#### [Work to do]
In the listing, swap "wrench" for "hammer" in the lines starting at the one containing "Image resolution: width=647" and ending at the one containing "pyautogui.click(x=21, y=67)", and give only those lines again with nothing else changed. Leave the pictures out of your answer.

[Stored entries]
╭──

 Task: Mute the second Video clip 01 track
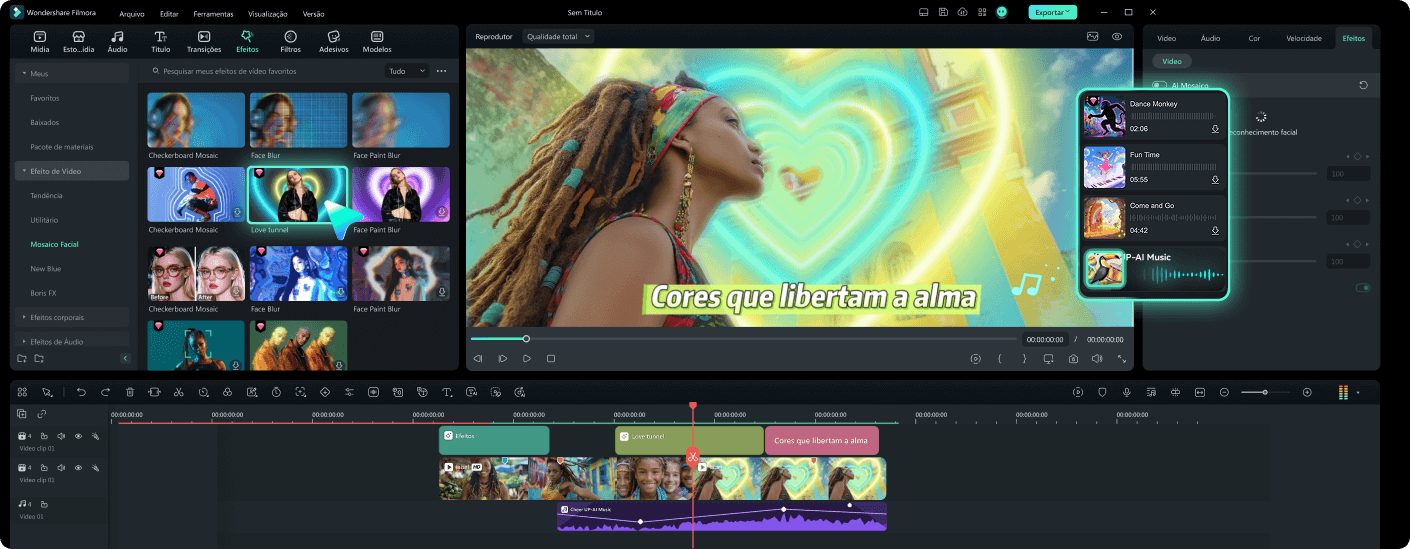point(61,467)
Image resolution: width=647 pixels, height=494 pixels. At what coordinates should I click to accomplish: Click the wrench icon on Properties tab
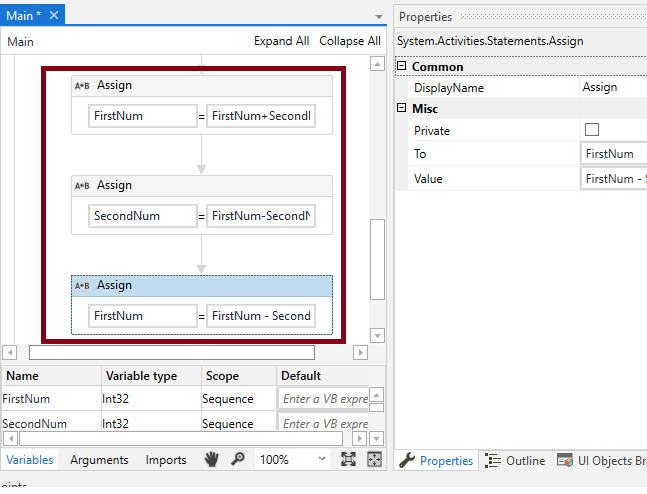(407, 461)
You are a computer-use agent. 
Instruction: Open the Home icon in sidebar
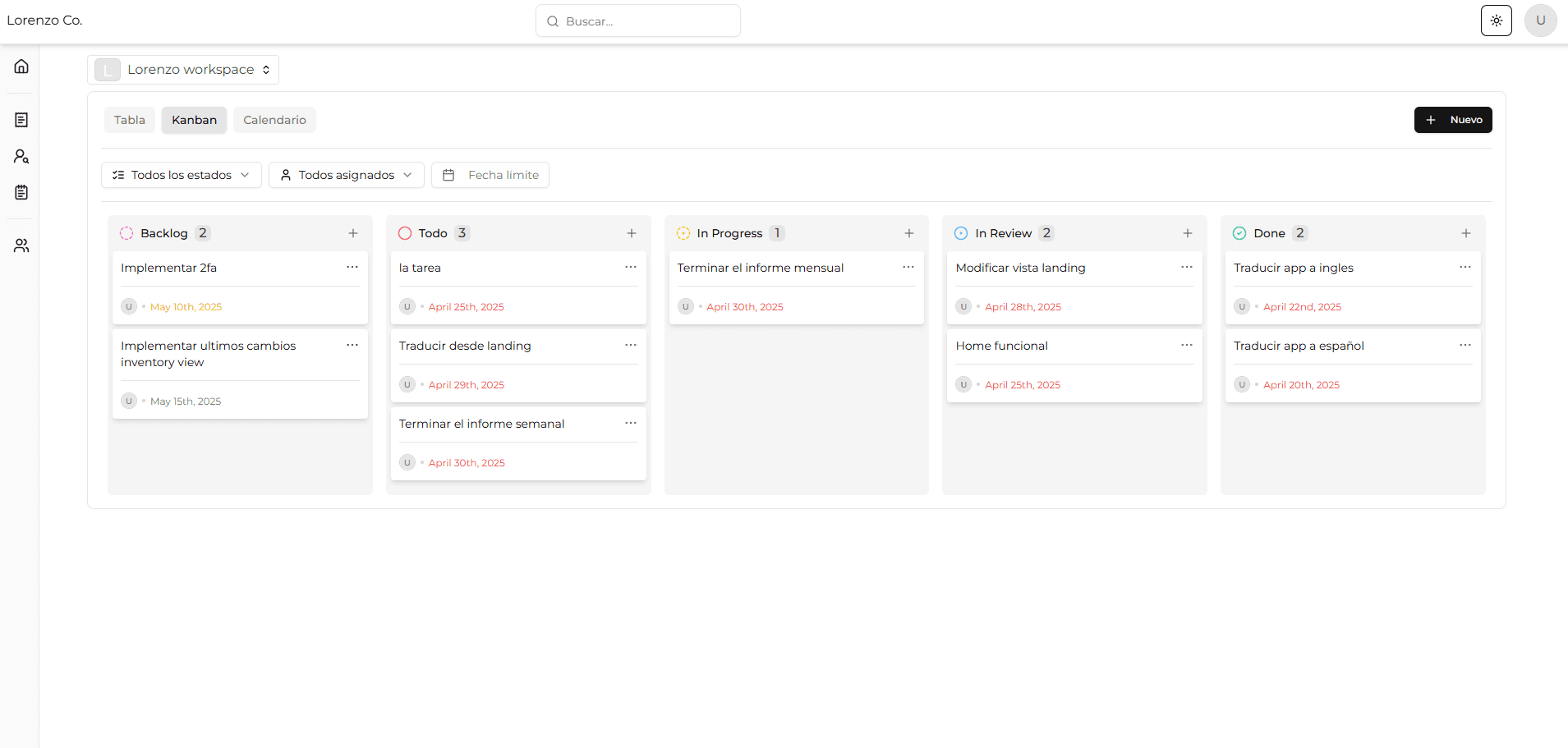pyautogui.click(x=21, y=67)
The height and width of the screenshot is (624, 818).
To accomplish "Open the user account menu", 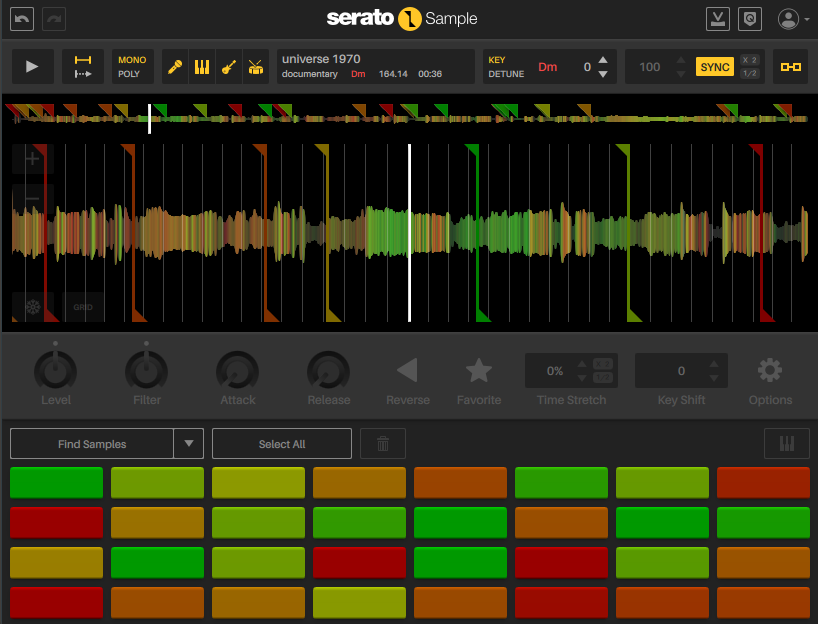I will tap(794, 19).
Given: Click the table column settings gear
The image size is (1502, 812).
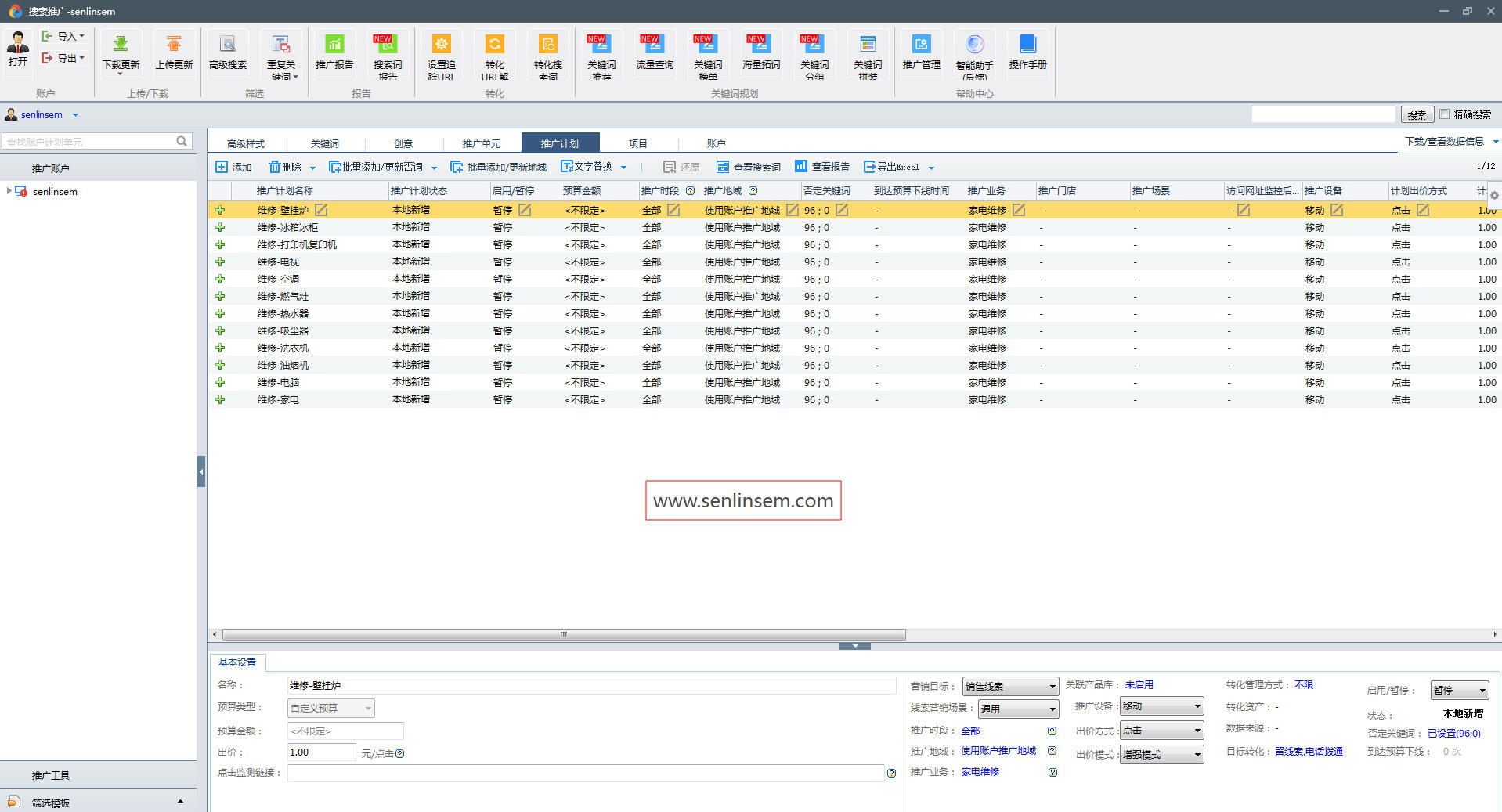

╰──
╭──

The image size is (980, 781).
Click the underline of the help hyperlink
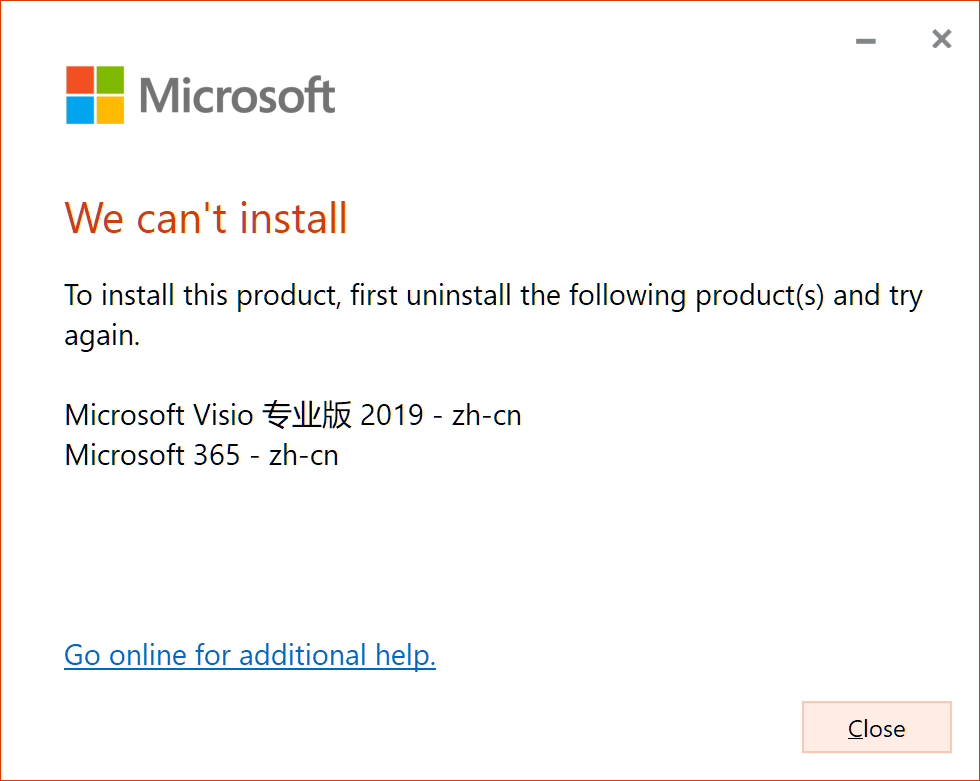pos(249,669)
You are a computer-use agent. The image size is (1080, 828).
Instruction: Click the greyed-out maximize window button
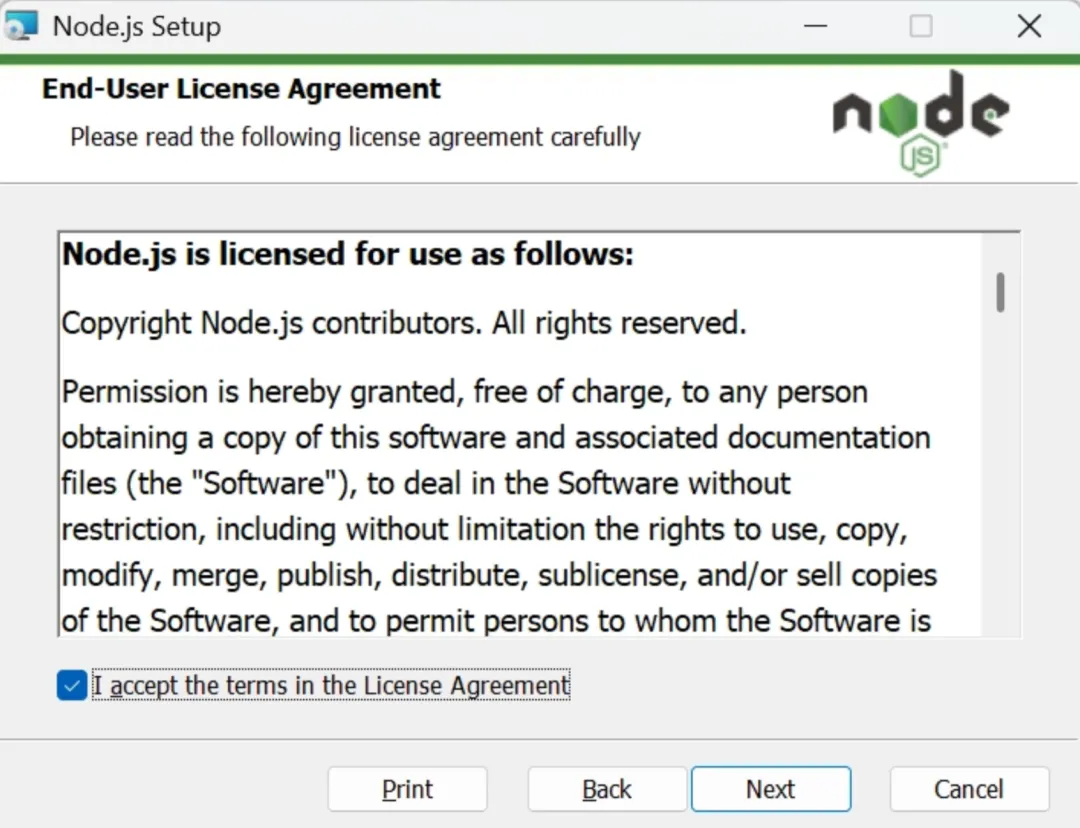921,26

╰──

#### [Right answer]
Image resolution: width=647 pixels, height=494 pixels. At what coordinates should I click to accomplish: Click the hammer icon on Properties tab
(407, 461)
You are a computer-use agent. 
Instruction: Open the Home icon in sidebar
pyautogui.click(x=21, y=67)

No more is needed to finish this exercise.